In the entries below, find the lines that contain the word "agent" and copy them.
INFORMATION GIVEN: Begin
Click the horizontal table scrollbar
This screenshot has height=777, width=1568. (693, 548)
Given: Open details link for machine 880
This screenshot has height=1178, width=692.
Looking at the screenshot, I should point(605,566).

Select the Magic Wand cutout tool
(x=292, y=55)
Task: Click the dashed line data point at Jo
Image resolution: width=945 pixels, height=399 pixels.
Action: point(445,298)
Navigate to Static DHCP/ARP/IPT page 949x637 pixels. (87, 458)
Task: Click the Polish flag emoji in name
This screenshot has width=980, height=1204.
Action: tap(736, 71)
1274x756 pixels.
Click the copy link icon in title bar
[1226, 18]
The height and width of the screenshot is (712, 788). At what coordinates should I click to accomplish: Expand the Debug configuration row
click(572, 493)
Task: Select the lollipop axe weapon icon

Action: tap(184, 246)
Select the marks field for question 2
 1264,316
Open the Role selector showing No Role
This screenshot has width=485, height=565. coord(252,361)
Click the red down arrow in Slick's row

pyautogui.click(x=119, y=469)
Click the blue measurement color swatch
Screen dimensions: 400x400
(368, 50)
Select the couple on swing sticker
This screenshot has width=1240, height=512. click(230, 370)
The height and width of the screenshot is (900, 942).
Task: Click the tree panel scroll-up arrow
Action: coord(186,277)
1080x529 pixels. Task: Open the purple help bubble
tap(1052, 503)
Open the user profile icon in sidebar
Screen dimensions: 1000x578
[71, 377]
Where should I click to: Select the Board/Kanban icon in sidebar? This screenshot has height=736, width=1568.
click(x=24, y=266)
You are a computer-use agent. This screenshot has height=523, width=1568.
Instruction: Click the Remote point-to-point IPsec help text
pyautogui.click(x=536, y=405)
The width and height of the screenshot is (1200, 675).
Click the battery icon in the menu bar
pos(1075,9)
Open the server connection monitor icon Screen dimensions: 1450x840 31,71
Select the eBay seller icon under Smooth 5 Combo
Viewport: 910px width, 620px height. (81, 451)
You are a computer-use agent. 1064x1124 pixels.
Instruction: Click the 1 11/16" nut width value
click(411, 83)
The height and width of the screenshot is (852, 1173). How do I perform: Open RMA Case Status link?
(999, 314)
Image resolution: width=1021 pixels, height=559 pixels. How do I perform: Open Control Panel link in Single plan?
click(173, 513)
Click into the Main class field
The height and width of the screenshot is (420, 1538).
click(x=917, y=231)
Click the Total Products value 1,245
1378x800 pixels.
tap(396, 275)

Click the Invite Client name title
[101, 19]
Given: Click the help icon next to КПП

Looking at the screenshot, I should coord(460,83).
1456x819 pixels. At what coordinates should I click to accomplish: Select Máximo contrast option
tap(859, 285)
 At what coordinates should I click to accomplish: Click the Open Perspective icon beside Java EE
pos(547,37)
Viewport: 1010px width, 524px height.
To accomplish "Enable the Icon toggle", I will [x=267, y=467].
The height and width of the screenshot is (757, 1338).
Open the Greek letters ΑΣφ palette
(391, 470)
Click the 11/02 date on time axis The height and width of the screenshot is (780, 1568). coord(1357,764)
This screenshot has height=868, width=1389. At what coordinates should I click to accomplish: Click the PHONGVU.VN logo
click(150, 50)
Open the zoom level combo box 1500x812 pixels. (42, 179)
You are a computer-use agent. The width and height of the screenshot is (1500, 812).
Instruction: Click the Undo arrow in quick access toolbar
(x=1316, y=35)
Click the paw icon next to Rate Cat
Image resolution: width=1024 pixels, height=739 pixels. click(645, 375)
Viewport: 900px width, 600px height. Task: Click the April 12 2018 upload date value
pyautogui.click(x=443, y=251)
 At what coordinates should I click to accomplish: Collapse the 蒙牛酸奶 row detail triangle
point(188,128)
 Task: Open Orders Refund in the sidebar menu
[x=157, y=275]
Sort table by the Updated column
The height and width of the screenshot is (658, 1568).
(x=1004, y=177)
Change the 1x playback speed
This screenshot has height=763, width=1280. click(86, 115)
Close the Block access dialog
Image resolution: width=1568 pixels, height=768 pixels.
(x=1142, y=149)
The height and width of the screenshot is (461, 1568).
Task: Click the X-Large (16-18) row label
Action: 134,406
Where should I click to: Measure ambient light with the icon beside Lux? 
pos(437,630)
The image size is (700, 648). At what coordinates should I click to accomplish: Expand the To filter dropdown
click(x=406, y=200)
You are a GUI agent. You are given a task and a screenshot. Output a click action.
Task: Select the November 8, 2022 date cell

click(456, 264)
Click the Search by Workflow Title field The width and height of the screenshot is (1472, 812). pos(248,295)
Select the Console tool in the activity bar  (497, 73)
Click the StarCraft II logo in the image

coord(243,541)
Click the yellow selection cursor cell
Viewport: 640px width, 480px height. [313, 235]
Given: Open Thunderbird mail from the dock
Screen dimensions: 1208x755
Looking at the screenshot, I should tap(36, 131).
INFORMATION GIVEN: End
SOLUTION TO THIS TASK:
You are a computer-use agent. This screenshot has height=523, width=1568.
You are a computer-use agent. 1064x1124 pixels.
You are a computer-use agent. The width and height of the screenshot is (1500, 812).
You are a GUI agent. You are given a task and a screenshot. Output a click action.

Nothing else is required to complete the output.